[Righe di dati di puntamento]
────

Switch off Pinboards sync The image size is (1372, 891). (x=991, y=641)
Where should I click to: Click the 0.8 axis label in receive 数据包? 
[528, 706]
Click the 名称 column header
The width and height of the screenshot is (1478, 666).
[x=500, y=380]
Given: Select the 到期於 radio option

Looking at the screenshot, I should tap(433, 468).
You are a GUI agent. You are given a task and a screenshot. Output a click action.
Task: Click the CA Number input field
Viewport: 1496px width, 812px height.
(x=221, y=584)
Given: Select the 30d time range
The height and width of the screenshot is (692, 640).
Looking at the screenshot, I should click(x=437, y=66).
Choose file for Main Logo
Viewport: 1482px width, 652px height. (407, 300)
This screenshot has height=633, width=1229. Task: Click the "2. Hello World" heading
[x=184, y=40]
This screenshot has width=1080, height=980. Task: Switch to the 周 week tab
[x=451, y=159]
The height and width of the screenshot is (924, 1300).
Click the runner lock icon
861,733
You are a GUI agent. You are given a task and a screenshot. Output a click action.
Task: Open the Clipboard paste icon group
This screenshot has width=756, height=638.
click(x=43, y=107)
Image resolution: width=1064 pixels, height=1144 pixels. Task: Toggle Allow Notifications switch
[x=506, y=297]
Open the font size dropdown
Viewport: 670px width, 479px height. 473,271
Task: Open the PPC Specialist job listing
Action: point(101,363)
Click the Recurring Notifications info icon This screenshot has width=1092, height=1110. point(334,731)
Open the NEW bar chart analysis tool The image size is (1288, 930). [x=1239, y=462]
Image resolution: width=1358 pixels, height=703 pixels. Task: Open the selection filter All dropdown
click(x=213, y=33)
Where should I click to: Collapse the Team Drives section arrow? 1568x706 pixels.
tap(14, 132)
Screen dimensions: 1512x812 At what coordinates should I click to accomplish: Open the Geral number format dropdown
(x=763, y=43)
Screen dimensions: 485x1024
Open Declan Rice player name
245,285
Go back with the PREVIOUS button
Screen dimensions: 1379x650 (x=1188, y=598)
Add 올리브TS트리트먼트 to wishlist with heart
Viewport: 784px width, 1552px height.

────

▶ **ISTRUZIONE**: Riporta tutte le righe delle voci che contengono la stringa "Open", distinguendo tra maiuscole e minuscole.

▶ **SOLUZIONE**:
Task: Open the Clipboard paste icon group
Open the font size dropdown
Task: Open the PPC Specialist job listing
Open the NEW bar chart analysis tool The image size is (1288, 930). [x=1239, y=462]
Image resolution: width=1358 pixels, height=703 pixels. Task: Open the selection filter All dropdown
Screen dimensions: 1512x812 At what coordinates should I click to accomplish: Open the Geral number format dropdown
Open Declan Rice player name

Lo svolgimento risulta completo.